The name 'bracteate' first appeared at the end of the 17th century and is derived from the Latin word bractea ("tin"). At first it only occurs in the term nummus bracteatus, "tin coin". Perhaps the German expression blechen instead of bezahlen ("to pay") goes back to the days of tin money. Old documents, on the other hand, speak of Pfennige or Pfund Pfennige ("pound pfennigs"), in Latin, denarius or talentum denariorum.

The largest quantity of Meissen bracteates were minted between 1170 and 1300 by the first Meissen mint, the Freiberg Mint. From the 13th century it was the main state mint for the House of Wettin. In addition to pfennigs, halflings (Hälblinge) and quarters (Viertelchen) were also issued. Large payments were made in silver ingots.

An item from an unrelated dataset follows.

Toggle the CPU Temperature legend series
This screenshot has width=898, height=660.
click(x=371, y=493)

The bracteates from all Meissen and Upper Lusatian mints were struck according to a uniform embossing style and monetary standard. The master minter at Freiberg was instructed not to strike more than 244 or 246 pfennigs from the (Prague) silver mark of 253 grammes. That corresponds to an average weight of a pfennig of a good 1 gramme. However, the highest average weight of Puschwitz bracteate finds from the early mintings around 1140 is only 0.811 grammes. At the end of the 13th and beginning of the 14th century, the average weight was 0.573 grammes.

The testing of the weight was checked al marco. In medieval coinage, this was checking the total weight of a certain number of coins instead of checking the weight of an individual piece. Given the uneven weight of individual pfennigs, it was obvious to bring the overweight ones down to the average weight simply with scissors by cutting off the edge. The clipping of pfennigs by money changers or private individuals for the purpose of illegally procuring precious metals was a capital offence for which the penalty was cutting off the right hand.

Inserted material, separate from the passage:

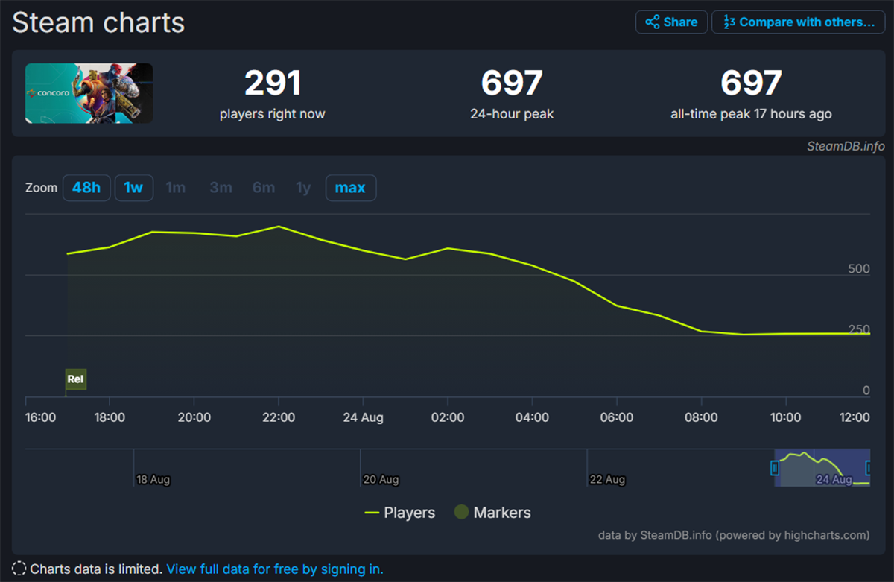Open "Compare with others..."

(x=799, y=22)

The pfennigs were only valid in their area of origin. The bracteate period is therefore also referred to as the period of the regional pfennig. Anyone who came from another currency area to trade had to exchange the currency they had brought with them for local coinage. The bill of exchange was part of the income of the mintmasters.

The cost of minting coins had to be covered by an annual fee-based exchange of the pfennigs: twelve old ones for nine or ten new ones. In Freiberg's city law it was determined that only the mint master or judge himself was allowed to devalue expired pfennigs. The fragile pfennigs were carried in tin cans.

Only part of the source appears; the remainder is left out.